▶ **Stored data**:
________________________________________

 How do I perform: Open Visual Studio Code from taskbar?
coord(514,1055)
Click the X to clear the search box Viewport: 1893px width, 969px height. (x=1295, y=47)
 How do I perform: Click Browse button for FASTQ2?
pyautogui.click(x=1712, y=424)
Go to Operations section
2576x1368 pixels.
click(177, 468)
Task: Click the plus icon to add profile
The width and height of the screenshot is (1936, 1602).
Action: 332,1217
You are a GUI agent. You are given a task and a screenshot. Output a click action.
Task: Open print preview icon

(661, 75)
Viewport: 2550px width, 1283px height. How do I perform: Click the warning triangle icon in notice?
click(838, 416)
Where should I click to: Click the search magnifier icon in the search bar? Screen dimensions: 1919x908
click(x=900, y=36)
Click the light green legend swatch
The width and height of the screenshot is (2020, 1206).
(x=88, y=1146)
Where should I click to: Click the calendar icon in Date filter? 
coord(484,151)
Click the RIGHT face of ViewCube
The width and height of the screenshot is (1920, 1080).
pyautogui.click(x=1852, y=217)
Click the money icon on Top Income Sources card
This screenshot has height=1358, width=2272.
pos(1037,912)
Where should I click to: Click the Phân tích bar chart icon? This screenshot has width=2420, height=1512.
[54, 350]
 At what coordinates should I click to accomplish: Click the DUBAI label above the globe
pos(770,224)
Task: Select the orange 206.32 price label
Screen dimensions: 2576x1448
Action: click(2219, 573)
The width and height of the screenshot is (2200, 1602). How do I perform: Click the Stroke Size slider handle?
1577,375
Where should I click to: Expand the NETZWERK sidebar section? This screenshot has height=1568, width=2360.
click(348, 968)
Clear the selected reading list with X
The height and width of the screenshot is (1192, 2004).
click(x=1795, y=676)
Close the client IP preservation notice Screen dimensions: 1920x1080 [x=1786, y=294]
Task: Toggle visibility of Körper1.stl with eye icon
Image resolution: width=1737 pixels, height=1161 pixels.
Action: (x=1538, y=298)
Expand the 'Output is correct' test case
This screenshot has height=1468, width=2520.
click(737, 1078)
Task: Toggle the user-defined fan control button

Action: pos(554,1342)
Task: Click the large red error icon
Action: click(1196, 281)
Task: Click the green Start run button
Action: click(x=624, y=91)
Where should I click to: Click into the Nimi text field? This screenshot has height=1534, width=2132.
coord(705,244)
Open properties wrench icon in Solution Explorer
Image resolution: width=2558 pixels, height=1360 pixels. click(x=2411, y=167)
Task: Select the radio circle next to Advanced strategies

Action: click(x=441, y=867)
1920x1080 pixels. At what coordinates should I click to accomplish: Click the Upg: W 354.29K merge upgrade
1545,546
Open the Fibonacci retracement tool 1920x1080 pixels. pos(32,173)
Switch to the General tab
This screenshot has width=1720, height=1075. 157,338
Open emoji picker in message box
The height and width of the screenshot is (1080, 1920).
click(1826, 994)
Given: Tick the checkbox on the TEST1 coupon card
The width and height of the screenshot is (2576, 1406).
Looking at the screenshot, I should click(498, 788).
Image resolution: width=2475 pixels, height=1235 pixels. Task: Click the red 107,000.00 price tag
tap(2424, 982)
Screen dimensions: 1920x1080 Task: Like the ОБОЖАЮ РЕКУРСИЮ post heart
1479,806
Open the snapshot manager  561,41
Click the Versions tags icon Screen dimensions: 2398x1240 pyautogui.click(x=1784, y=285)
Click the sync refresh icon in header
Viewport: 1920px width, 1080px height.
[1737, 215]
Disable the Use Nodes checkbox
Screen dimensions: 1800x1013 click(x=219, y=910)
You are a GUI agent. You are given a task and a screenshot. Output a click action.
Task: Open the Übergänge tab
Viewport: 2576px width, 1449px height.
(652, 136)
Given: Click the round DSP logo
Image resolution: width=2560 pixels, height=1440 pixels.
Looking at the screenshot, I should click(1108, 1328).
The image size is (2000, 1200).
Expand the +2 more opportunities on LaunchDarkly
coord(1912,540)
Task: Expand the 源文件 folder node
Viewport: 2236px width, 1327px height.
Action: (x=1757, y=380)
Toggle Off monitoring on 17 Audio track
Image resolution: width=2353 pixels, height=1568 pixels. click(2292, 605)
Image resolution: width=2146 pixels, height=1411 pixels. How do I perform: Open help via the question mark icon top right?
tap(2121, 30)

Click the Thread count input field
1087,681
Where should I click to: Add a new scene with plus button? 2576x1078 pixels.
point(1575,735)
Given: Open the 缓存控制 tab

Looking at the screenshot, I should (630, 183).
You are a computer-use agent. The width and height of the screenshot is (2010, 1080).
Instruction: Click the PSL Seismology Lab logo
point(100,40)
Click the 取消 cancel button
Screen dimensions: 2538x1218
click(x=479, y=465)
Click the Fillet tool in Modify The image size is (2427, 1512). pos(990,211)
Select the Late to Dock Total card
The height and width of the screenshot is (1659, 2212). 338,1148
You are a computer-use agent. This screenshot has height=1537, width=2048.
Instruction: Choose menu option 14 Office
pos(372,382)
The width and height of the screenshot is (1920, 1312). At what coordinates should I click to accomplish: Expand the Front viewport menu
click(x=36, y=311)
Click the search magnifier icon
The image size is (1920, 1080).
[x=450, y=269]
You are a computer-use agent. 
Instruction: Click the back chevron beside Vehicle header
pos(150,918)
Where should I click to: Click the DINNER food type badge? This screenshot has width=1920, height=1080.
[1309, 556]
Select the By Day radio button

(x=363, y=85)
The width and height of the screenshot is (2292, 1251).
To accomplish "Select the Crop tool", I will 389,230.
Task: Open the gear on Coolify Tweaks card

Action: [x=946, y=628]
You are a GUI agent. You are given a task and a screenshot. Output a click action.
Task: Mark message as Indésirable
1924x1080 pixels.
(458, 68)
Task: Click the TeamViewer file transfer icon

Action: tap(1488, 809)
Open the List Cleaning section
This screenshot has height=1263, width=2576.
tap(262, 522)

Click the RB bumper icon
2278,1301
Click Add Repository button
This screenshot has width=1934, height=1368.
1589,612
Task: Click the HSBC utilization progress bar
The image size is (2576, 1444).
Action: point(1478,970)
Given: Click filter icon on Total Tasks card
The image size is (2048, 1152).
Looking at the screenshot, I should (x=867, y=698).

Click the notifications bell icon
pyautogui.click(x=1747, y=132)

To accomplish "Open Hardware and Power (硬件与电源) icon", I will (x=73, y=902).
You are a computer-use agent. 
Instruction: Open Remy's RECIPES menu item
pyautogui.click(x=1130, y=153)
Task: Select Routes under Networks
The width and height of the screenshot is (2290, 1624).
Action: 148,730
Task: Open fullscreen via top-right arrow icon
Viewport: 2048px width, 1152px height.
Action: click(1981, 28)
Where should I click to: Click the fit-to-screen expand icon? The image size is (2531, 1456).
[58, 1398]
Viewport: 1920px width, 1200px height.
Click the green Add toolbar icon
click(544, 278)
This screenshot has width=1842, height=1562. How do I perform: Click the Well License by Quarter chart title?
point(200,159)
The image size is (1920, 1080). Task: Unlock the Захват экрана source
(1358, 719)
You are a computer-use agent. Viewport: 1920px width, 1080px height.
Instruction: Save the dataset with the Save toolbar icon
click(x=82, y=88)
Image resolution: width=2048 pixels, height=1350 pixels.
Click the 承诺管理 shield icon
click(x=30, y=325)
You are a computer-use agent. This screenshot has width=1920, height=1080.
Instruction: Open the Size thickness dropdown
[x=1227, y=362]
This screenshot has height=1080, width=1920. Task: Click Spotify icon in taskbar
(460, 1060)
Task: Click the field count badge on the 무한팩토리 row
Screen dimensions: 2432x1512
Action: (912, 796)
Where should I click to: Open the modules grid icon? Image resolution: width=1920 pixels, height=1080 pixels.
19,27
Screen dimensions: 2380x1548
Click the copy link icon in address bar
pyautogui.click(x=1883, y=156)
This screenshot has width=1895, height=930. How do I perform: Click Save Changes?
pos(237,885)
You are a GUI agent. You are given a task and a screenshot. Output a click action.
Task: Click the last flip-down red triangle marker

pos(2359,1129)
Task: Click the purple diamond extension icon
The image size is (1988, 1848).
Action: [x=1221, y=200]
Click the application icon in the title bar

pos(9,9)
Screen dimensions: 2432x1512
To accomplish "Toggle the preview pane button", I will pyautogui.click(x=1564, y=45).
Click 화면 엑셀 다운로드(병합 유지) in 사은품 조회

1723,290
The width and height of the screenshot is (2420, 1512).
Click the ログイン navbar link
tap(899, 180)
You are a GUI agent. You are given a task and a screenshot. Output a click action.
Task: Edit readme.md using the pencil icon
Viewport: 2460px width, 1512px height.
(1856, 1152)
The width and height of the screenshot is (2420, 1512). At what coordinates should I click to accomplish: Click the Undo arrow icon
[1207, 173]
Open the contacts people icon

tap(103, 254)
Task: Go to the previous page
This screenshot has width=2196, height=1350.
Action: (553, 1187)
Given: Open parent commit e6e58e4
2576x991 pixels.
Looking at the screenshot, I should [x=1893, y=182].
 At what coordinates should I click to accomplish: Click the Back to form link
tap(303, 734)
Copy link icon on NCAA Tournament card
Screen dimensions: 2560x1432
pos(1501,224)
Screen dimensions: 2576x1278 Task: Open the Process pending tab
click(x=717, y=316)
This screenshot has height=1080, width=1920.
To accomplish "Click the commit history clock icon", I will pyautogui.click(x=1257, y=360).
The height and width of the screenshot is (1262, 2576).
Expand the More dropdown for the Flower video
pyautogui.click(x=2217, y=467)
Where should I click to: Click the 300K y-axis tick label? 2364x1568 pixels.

________________________________________

▶ **Task details**:
Could you set down, word for word, only the lines above from the line with "This screenshot has height=1080, width=1920. Task: Click" to the line with "Task: Click the purple diamond extension icon", including both?

▶ **Exercise response**:
This screenshot has height=1080, width=1920. Task: Click Spotify icon in taskbar
(460, 1060)
Task: Click the field count badge on the 무한팩토리 row
Screen dimensions: 2432x1512
Action: (912, 796)
Where should I click to: Open the modules grid icon? Image resolution: width=1920 pixels, height=1080 pixels.
19,27
Screen dimensions: 2380x1548
Click the copy link icon in address bar
pyautogui.click(x=1883, y=156)
This screenshot has width=1895, height=930. How do I perform: Click Save Changes?
pos(237,885)
You are a GUI agent. You are given a task and a screenshot. Output a click action.
Task: Click the last flip-down red triangle marker

pos(2359,1129)
Task: Click the purple diamond extension icon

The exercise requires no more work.